### WHAT IS REQUIRED
Copy each entry as written.

[Records from a data collection]

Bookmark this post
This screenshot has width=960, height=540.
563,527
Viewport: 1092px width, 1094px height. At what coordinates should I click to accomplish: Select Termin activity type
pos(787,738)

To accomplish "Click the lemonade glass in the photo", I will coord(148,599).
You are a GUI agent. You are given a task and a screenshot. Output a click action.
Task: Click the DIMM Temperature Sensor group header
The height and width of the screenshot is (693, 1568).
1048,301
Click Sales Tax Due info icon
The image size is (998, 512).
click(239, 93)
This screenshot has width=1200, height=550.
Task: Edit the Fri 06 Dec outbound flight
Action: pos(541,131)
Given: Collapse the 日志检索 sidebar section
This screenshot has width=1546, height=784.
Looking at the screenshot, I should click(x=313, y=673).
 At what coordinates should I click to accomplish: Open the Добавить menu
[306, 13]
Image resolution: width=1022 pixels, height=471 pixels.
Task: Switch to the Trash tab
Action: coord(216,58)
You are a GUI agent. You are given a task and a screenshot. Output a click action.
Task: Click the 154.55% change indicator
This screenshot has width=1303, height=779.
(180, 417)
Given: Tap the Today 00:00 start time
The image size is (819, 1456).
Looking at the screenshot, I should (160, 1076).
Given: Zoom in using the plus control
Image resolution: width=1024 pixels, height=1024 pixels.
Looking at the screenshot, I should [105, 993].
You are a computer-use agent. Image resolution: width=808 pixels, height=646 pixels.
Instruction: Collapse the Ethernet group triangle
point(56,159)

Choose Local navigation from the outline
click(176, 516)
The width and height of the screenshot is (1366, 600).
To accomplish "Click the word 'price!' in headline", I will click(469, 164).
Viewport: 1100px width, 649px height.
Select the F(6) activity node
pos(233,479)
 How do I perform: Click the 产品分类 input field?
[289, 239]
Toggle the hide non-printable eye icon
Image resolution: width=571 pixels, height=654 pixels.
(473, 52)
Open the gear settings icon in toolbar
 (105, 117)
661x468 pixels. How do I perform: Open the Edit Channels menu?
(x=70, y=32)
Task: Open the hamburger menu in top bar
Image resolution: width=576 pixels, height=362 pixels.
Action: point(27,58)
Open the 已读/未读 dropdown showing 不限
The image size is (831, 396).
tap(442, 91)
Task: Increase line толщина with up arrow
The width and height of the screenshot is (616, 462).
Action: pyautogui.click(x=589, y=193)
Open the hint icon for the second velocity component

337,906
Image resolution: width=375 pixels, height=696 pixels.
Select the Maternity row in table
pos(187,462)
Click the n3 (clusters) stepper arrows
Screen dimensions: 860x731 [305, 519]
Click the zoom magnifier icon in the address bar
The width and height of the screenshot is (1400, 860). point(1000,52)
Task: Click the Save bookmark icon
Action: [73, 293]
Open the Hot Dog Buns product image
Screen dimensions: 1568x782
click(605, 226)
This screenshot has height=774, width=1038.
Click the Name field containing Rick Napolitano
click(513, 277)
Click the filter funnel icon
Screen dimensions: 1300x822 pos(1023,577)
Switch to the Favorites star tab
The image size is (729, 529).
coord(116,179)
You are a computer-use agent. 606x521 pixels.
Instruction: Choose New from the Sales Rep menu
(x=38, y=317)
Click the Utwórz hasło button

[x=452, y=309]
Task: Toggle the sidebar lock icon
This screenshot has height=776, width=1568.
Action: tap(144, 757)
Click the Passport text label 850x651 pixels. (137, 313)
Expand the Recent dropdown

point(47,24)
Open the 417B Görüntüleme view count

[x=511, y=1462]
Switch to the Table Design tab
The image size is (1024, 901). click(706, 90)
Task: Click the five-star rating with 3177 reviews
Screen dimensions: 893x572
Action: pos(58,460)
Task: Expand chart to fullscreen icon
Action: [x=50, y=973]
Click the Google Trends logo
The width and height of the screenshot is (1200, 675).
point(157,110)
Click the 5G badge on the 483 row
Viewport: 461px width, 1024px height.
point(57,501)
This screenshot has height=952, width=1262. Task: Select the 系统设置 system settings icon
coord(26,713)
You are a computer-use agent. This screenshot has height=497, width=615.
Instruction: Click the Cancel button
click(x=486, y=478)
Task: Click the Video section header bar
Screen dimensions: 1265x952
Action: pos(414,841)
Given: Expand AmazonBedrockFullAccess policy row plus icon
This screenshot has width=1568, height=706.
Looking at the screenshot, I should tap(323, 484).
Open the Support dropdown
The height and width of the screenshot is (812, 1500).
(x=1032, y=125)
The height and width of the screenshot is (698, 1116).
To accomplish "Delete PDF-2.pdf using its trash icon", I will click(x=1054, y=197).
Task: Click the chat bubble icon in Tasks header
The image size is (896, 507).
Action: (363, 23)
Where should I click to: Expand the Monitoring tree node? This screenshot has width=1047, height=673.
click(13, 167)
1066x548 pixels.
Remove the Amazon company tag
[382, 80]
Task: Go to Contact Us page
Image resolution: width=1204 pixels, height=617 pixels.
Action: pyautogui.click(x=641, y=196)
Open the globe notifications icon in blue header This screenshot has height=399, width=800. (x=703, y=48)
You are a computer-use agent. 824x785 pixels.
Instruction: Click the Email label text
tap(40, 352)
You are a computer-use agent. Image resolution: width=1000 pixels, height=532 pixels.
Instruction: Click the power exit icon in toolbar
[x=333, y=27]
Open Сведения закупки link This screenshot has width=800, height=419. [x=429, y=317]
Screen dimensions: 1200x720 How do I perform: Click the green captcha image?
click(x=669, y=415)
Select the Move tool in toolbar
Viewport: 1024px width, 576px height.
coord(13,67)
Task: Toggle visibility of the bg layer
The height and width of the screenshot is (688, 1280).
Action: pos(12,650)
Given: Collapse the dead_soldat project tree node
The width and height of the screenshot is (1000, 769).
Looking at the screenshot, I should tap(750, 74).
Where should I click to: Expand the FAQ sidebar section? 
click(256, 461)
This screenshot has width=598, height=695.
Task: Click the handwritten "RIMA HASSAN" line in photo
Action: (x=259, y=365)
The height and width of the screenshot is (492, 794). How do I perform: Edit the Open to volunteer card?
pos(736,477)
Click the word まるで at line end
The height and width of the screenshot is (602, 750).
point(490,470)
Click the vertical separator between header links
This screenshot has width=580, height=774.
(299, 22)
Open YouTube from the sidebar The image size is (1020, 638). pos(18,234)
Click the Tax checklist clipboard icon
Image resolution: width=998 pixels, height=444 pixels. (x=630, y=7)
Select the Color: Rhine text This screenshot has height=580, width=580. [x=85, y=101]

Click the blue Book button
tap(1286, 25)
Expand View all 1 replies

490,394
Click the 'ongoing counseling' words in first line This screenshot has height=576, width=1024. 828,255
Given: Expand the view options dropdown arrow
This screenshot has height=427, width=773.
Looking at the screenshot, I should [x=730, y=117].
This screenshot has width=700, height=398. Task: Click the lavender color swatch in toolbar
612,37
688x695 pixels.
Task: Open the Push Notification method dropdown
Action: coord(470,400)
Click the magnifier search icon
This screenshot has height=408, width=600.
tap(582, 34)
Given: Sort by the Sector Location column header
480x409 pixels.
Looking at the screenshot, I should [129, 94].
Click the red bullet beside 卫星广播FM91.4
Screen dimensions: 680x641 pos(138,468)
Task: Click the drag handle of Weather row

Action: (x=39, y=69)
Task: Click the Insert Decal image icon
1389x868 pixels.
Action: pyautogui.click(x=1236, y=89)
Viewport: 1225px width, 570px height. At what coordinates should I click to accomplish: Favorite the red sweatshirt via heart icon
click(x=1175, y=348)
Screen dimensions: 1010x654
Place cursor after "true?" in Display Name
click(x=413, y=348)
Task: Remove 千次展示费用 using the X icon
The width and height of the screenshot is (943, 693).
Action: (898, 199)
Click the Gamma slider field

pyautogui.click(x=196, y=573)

### RESPONSE TO THIS EXERCISE
Bookmark this post
This screenshot has width=960, height=540.
563,527
Viewport: 1092px width, 1094px height. At what coordinates should I click to accomplish: Select Termin activity type
pos(787,738)

To accomplish "Click the lemonade glass in the photo", I will coord(148,599).
You are a GUI agent. You are given a task and a screenshot. Output a click action.
Task: Click the DIMM Temperature Sensor group header
The height and width of the screenshot is (693, 1568).
1048,301
Click Sales Tax Due info icon
The image size is (998, 512).
click(239, 93)
This screenshot has width=1200, height=550.
Task: Edit the Fri 06 Dec outbound flight
Action: pos(541,131)
Given: Collapse the 日志检索 sidebar section
This screenshot has width=1546, height=784.
Looking at the screenshot, I should click(x=313, y=673).
 At what coordinates should I click to accomplish: Open the Добавить menu
[306, 13]
Image resolution: width=1022 pixels, height=471 pixels.
Task: Switch to the Trash tab
Action: coord(216,58)
You are a GUI agent. You are given a task and a screenshot. Output a click action.
Task: Click the 154.55% change indicator
This screenshot has width=1303, height=779.
(180, 417)
Given: Tap the Today 00:00 start time
The image size is (819, 1456).
Looking at the screenshot, I should (160, 1076).
Given: Zoom in using the plus control
Image resolution: width=1024 pixels, height=1024 pixels.
Looking at the screenshot, I should [105, 993].
You are a computer-use agent. Image resolution: width=808 pixels, height=646 pixels.
Instruction: Collapse the Ethernet group triangle
point(56,159)

Choose Local navigation from the outline
click(176, 516)
The width and height of the screenshot is (1366, 600).
To accomplish "Click the word 'price!' in headline", I will click(469, 164).
Viewport: 1100px width, 649px height.
Select the F(6) activity node
pos(233,479)
 How do I perform: Click the 产品分类 input field?
[289, 239]
Toggle the hide non-printable eye icon
Image resolution: width=571 pixels, height=654 pixels.
(473, 52)
Open the gear settings icon in toolbar
 (105, 117)
661x468 pixels. How do I perform: Open the Edit Channels menu?
(x=70, y=32)
Task: Open the hamburger menu in top bar
Image resolution: width=576 pixels, height=362 pixels.
Action: point(27,58)
Open the 已读/未读 dropdown showing 不限
The image size is (831, 396).
tap(442, 91)
Task: Increase line толщина with up arrow
The width and height of the screenshot is (616, 462).
Action: pyautogui.click(x=589, y=193)
Open the hint icon for the second velocity component

337,906
Image resolution: width=375 pixels, height=696 pixels.
Select the Maternity row in table
pos(187,462)
Click the n3 (clusters) stepper arrows
Screen dimensions: 860x731 [305, 519]
Click the zoom magnifier icon in the address bar
The width and height of the screenshot is (1400, 860). point(1000,52)
Task: Click the Save bookmark icon
Action: [73, 293]
Open the Hot Dog Buns product image
Screen dimensions: 1568x782
click(605, 226)
This screenshot has height=774, width=1038.
Click the Name field containing Rick Napolitano
click(513, 277)
Click the filter funnel icon
Screen dimensions: 1300x822 pos(1023,577)
Switch to the Favorites star tab
The image size is (729, 529).
coord(116,179)
You are a computer-use agent. 606x521 pixels.
Instruction: Choose New from the Sales Rep menu
(x=38, y=317)
Click the Utwórz hasło button

[x=452, y=309]
Task: Toggle the sidebar lock icon
This screenshot has height=776, width=1568.
Action: tap(144, 757)
Click the Passport text label 850x651 pixels. (137, 313)
Expand the Recent dropdown

point(47,24)
Open the 417B Görüntüleme view count

[x=511, y=1462]
Switch to the Table Design tab
The image size is (1024, 901). click(706, 90)
Task: Click the five-star rating with 3177 reviews
Screen dimensions: 893x572
Action: pos(58,460)
Task: Expand chart to fullscreen icon
Action: [x=50, y=973]
Click the Google Trends logo
The width and height of the screenshot is (1200, 675).
point(157,110)
Click the 5G badge on the 483 row
Viewport: 461px width, 1024px height.
point(57,501)
This screenshot has height=952, width=1262. Task: Select the 系统设置 system settings icon
coord(26,713)
You are a computer-use agent. This screenshot has height=497, width=615.
Instruction: Click the Cancel button
click(x=486, y=478)
Task: Click the Video section header bar
Screen dimensions: 1265x952
Action: pos(414,841)
Given: Expand AmazonBedrockFullAccess policy row plus icon
This screenshot has width=1568, height=706.
Looking at the screenshot, I should tap(323, 484).
Open the Support dropdown
The height and width of the screenshot is (812, 1500).
(x=1032, y=125)
The height and width of the screenshot is (698, 1116).
To accomplish "Delete PDF-2.pdf using its trash icon", I will click(x=1054, y=197).
Task: Click the chat bubble icon in Tasks header
The image size is (896, 507).
Action: (363, 23)
Where should I click to: Expand the Monitoring tree node? This screenshot has width=1047, height=673.
click(13, 167)
1066x548 pixels.
Remove the Amazon company tag
[382, 80]
Task: Go to Contact Us page
Image resolution: width=1204 pixels, height=617 pixels.
Action: pyautogui.click(x=641, y=196)
Open the globe notifications icon in blue header This screenshot has height=399, width=800. (x=703, y=48)
You are a computer-use agent. 824x785 pixels.
Instruction: Click the Email label text
tap(40, 352)
You are a computer-use agent. Image resolution: width=1000 pixels, height=532 pixels.
Instruction: Click the power exit icon in toolbar
[x=333, y=27]
Open Сведения закупки link This screenshot has width=800, height=419. [x=429, y=317]
Screen dimensions: 1200x720 How do I perform: Click the green captcha image?
click(x=669, y=415)
Select the Move tool in toolbar
Viewport: 1024px width, 576px height.
coord(13,67)
Task: Toggle visibility of the bg layer
The height and width of the screenshot is (688, 1280).
Action: pos(12,650)
Given: Collapse the dead_soldat project tree node
The width and height of the screenshot is (1000, 769).
Looking at the screenshot, I should tap(750, 74).
Where should I click to: Expand the FAQ sidebar section? 
click(256, 461)
This screenshot has width=598, height=695.
Task: Click the handwritten "RIMA HASSAN" line in photo
Action: (x=259, y=365)
The height and width of the screenshot is (492, 794). How do I perform: Edit the Open to volunteer card?
pos(736,477)
Click the word まるで at line end
The height and width of the screenshot is (602, 750).
point(490,470)
Click the vertical separator between header links
This screenshot has width=580, height=774.
(299, 22)
Open YouTube from the sidebar The image size is (1020, 638). pos(18,234)
Click the Tax checklist clipboard icon
Image resolution: width=998 pixels, height=444 pixels. (x=630, y=7)
Select the Color: Rhine text This screenshot has height=580, width=580. [x=85, y=101]

Click the blue Book button
tap(1286, 25)
Expand View all 1 replies

490,394
Click the 'ongoing counseling' words in first line This screenshot has height=576, width=1024. 828,255
Given: Expand the view options dropdown arrow
This screenshot has height=427, width=773.
Looking at the screenshot, I should [x=730, y=117].
This screenshot has width=700, height=398. Task: Click the lavender color swatch in toolbar
612,37
688x695 pixels.
Task: Open the Push Notification method dropdown
Action: coord(470,400)
Click the magnifier search icon
This screenshot has height=408, width=600.
tap(582, 34)
Given: Sort by the Sector Location column header
480x409 pixels.
Looking at the screenshot, I should [129, 94].
Click the red bullet beside 卫星广播FM91.4
Screen dimensions: 680x641 pos(138,468)
Task: Click the drag handle of Weather row

Action: (x=39, y=69)
Task: Click the Insert Decal image icon
1389x868 pixels.
Action: pyautogui.click(x=1236, y=89)
Viewport: 1225px width, 570px height. At what coordinates should I click to accomplish: Favorite the red sweatshirt via heart icon
click(x=1175, y=348)
Screen dimensions: 1010x654
Place cursor after "true?" in Display Name
click(x=413, y=348)
Task: Remove 千次展示费用 using the X icon
The width and height of the screenshot is (943, 693).
Action: (898, 199)
Click the Gamma slider field

pyautogui.click(x=196, y=573)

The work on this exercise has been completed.